**Instructions to follow**
Find the line containing "2 travelers, 1 room (694, 2222)" in the entries below. Restate it and each line after it, word for word, up to and including the line containing "Content guidelines and".

================

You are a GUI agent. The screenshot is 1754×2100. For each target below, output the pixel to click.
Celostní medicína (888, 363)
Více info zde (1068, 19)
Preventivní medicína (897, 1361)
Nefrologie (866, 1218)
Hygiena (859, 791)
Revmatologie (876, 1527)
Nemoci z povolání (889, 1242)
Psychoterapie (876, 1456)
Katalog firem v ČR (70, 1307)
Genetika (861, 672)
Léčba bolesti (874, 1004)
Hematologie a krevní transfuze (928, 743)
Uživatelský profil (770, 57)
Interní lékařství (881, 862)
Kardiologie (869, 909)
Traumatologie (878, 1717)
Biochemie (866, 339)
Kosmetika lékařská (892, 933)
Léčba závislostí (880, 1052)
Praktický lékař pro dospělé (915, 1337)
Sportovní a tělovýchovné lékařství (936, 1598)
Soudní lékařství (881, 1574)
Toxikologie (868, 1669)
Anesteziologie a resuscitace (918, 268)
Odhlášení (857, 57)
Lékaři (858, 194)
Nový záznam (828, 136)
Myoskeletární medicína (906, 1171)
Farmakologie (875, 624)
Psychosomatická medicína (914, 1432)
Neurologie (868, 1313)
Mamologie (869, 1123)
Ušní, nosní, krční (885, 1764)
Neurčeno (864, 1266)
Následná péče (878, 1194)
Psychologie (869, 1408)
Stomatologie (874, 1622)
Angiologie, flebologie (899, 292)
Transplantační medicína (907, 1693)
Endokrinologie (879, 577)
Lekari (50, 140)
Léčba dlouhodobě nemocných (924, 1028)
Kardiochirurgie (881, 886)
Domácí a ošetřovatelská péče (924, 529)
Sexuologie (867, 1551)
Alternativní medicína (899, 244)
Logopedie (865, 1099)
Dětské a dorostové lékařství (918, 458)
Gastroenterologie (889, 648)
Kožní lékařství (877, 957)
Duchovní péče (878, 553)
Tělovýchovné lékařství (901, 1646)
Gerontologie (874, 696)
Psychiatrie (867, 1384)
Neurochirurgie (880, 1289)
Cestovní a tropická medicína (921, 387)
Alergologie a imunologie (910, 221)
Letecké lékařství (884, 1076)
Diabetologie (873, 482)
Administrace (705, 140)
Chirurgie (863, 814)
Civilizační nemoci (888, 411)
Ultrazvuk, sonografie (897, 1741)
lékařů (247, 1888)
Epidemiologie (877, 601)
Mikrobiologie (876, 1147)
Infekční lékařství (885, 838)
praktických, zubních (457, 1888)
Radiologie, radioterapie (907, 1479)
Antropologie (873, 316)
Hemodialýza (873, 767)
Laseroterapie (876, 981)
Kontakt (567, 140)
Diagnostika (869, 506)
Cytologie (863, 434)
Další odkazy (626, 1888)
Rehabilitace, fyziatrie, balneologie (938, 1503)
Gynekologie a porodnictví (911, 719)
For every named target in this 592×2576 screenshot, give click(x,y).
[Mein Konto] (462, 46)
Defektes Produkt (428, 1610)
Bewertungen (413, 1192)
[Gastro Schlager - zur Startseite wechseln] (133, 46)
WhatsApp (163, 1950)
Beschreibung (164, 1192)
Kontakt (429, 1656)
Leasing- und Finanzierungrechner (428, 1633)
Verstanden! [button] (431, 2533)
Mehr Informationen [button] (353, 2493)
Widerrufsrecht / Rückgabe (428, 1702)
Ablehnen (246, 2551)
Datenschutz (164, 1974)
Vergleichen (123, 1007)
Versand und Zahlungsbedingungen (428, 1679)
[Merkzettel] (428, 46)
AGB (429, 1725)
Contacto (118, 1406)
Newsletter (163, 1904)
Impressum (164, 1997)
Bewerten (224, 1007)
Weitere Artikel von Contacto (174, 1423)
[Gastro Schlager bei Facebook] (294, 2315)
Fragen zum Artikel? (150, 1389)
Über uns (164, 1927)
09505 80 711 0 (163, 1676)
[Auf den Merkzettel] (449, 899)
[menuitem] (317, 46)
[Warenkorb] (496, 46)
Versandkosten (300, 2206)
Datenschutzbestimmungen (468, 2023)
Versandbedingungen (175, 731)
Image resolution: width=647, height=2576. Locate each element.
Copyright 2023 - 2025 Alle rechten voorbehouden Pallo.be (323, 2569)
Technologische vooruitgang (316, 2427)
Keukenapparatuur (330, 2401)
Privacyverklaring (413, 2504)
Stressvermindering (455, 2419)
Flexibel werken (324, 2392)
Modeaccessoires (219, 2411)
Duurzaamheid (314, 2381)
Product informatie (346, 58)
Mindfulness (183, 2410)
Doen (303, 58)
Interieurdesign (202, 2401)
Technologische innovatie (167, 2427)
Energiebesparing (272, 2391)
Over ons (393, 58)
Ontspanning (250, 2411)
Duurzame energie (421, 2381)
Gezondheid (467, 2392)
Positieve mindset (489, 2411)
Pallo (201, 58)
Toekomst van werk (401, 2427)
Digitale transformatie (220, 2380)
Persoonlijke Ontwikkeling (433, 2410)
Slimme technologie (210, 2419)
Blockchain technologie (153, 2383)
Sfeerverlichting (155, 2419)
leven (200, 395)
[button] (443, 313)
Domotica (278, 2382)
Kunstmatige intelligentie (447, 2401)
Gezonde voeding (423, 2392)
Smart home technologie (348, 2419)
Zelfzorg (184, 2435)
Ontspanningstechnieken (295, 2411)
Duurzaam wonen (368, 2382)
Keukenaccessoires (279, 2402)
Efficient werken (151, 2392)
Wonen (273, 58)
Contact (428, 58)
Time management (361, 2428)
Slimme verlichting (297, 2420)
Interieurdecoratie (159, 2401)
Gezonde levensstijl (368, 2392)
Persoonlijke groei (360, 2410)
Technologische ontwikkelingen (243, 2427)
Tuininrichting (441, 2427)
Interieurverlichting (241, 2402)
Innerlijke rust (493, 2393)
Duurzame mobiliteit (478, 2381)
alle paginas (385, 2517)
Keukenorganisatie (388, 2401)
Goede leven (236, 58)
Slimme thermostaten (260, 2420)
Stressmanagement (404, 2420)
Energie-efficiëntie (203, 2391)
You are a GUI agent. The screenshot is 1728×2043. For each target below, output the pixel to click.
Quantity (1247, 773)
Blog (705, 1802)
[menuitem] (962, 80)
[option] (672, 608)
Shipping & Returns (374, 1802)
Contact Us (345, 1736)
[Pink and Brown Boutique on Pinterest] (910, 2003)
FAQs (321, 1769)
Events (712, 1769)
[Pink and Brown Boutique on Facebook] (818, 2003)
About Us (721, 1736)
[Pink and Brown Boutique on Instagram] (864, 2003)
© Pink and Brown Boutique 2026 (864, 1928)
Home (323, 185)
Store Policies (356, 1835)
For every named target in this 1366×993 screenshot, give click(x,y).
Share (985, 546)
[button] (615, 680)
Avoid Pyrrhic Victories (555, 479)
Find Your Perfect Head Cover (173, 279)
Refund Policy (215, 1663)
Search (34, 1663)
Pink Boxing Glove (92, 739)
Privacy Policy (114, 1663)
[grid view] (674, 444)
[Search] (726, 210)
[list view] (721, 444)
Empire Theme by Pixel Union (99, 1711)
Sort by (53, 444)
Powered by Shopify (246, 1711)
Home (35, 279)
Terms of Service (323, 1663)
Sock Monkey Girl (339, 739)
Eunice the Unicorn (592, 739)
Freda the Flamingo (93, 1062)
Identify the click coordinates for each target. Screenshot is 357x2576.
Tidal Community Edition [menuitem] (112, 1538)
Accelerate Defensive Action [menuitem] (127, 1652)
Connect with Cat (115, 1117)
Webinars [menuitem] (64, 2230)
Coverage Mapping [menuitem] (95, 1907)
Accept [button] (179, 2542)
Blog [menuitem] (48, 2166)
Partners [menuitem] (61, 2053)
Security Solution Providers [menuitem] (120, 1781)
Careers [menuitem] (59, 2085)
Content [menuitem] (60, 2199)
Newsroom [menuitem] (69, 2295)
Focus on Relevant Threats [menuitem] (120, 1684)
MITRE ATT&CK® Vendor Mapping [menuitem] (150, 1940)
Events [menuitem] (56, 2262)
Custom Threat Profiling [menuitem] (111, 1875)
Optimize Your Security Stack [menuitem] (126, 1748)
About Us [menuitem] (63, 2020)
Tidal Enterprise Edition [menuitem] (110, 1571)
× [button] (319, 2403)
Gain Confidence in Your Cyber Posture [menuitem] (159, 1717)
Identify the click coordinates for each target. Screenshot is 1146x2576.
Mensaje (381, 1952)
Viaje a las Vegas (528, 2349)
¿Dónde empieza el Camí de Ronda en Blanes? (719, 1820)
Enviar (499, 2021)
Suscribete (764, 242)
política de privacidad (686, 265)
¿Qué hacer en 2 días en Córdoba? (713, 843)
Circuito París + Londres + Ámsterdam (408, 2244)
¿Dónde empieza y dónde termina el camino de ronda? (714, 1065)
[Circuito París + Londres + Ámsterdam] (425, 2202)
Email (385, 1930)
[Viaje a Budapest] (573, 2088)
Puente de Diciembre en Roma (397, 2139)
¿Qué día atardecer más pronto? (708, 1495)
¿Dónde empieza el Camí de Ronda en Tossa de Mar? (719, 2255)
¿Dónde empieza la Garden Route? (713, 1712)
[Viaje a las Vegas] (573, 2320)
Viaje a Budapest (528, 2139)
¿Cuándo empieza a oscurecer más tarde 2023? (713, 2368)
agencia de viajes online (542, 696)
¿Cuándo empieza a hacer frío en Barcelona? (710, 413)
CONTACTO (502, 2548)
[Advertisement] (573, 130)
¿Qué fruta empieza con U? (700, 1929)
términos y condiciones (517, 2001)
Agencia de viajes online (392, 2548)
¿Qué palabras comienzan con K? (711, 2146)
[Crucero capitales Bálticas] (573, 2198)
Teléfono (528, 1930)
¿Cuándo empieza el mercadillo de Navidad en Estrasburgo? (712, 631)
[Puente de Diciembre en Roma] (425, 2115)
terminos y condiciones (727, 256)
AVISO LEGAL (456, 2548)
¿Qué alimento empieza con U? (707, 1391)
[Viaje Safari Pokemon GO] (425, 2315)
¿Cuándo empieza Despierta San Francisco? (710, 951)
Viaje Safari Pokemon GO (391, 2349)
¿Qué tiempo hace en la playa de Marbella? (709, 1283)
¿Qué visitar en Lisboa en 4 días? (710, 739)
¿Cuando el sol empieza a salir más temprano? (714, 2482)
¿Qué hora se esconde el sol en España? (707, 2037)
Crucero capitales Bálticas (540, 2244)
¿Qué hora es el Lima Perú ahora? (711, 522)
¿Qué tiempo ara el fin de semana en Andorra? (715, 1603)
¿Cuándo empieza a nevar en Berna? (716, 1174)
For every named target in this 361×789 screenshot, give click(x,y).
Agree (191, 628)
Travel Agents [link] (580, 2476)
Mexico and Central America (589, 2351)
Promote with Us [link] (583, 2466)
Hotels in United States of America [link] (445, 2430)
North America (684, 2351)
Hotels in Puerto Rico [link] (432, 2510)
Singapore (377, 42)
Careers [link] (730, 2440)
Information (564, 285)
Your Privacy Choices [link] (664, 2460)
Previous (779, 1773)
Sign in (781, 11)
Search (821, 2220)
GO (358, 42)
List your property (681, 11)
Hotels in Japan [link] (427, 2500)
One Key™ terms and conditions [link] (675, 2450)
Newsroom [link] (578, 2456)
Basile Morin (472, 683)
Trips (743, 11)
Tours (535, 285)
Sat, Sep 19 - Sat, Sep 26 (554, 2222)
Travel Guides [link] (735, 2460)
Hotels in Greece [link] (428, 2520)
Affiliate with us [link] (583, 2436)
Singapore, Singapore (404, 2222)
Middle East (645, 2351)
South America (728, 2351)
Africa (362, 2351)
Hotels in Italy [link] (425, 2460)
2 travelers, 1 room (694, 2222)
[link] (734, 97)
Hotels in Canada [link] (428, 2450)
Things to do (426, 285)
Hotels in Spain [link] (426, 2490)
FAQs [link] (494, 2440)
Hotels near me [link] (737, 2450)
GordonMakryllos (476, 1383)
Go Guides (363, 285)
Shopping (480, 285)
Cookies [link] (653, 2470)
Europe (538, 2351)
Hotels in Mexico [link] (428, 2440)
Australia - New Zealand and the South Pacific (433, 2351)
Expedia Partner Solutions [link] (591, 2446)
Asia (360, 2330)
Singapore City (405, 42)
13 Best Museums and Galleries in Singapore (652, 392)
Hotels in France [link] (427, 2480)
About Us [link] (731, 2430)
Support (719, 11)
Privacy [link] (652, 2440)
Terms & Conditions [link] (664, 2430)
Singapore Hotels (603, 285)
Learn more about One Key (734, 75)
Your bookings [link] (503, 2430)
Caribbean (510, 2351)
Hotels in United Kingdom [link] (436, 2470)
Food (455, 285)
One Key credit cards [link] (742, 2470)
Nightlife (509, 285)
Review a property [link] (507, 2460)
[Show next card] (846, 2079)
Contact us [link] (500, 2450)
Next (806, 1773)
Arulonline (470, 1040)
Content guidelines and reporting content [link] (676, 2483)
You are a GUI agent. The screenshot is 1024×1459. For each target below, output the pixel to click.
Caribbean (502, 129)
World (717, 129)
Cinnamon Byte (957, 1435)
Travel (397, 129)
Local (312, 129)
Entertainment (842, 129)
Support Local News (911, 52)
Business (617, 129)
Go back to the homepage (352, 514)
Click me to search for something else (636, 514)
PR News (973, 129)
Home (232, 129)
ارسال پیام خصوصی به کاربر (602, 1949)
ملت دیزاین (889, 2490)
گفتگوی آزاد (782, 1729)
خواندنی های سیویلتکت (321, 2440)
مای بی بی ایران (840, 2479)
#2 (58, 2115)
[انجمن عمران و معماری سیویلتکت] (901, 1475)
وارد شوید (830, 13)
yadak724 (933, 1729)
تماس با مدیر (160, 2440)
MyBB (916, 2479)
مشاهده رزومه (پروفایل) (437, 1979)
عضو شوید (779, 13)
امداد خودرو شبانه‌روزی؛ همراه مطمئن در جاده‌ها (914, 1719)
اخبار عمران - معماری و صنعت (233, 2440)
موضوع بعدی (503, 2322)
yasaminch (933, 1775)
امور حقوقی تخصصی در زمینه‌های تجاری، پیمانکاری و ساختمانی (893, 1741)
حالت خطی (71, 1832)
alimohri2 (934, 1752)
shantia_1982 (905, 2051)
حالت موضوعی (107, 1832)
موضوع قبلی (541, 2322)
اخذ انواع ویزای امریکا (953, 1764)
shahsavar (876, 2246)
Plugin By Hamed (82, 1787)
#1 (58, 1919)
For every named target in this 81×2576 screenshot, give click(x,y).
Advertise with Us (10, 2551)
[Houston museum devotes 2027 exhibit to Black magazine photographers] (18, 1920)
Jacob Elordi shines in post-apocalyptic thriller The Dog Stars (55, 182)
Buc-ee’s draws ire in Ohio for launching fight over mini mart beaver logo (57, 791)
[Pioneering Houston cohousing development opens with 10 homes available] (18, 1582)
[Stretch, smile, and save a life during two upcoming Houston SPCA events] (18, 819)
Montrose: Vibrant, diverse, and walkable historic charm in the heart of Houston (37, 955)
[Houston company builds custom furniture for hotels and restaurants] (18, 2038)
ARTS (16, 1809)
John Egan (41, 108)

================

**Response to the exercise**
2 travelers, 1 room (694, 2222)
[link] (734, 97)
Hotels in Canada [link] (428, 2450)
Things to do (426, 285)
Hotels in Spain [link] (426, 2490)
FAQs [link] (494, 2440)
Hotels near me [link] (737, 2450)
GordonMakryllos (476, 1383)
Go Guides (363, 285)
Shopping (480, 285)
Cookies [link] (653, 2470)
Europe (538, 2351)
Hotels in Mexico [link] (428, 2440)
Australia - New Zealand and the South Pacific (433, 2351)
Expedia Partner Solutions [link] (591, 2446)
Asia (360, 2330)
Singapore City (405, 42)
13 Best Museums and Galleries in Singapore (652, 392)
Hotels in France [link] (427, 2480)
About Us [link] (731, 2430)
Support (719, 11)
Privacy [link] (652, 2440)
Terms & Conditions [link] (664, 2430)
Singapore Hotels (603, 285)
Learn more about One Key (734, 75)
Your bookings [link] (503, 2430)
Caribbean (510, 2351)
Hotels in United Kingdom [link] (436, 2470)
Food (455, 285)
One Key credit cards [link] (742, 2470)
Nightlife (509, 285)
Review a property [link] (507, 2460)
[Show next card] (846, 2079)
Contact us [link] (500, 2450)
Next (806, 1773)
Arulonline (470, 1040)
Content guidelines and reporting content [link] (676, 2483)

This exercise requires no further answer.